= Pyroceram =

Glass-ceramic material

Pyroceram is the original glass-ceramic material developed and trademarked by Corning Glass in the 1950s.
Pyroceram is an opaque, white, glass material, commonly used in kitchenware, glass stove tops, wood stove doors, etc.. It has high heat tolerance and low thermal expansion.

==Development==

Its development has been traced to Corning's work in developing photosensitive glass. Corning credits S. Donald Stookey with the discovery of Pyroceram. While conducting research in 1953 on a photosensitive lithium silicate glass called Fotoform containing a dispersion of silver nanoparticles, Stookey noted that an accidentally overheated fragment of the glass resisted breakage when dropped. This discovery evolved into Pyroceram, with β-spodumene as the crystalline phase, and was used in 1958 for the production of CorningWare cookware. Pyroceram's thermal stability also results in its being used for mirrors in astronomical telescopes.

A transparent version of Pyroceram, with β-quartz as the crystalline phase, was also described in 1950s patents. By 1963 this variant was also being seriously studied for use in making cookware. It would be extensively explored over the next two decades and result in the creation of Visions cookware, by Corning France, in the late 1970s.
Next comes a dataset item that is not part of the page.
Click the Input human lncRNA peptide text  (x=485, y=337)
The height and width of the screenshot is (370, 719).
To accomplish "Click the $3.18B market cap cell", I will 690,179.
The manufacture of the material involves controlled crystallization. NASA classifies it as a glass-ceramic product.

After about 30 years of informal use as a standard in high-heat (≥1000 °C) applications, Pyroceram 9606 was approved by NIST as a certified reference material for thermal conductivity measurements.

For kitchenware, this ceramic-glass family has been composed approximately, as calculated from precursor glass batches in percent by weight on an oxide basis, of (or similar variations):

- 68.2% Silica Sand (SiO_{2})
- 19.2% Aluminium oxide (Al_{2}O_{3})
- 2.8% Lithium oxide (Li_{2}O)
- 1.8% Magnesium oxide (MgO)
- 1.0% Zinc oxide (ZnO)
- 0.75% Barium oxide (BaO)
- 2.7% Titanium dioxide (TiO_{2})
- 1.75% Zirconium dioxide (ZrO_{2})

Plus additional oxides and colorants depending on the product line being produced.

==Trademark==

Pyroceram was originally a proprietary brand name. Corning registered Pyroceram as a trademark for glass-ceramic vessels and utensils in 1958, and in 1966 added polished glass-ceramic tabletops and countertops to the registered uses of the brand name. Both of those registrations have since ended.

In 1998, Corning registered Pyroceram as a trademark for clear glass-ceramic window glass for wood-burning stoves. It was also studied as a material for rocket nose cones.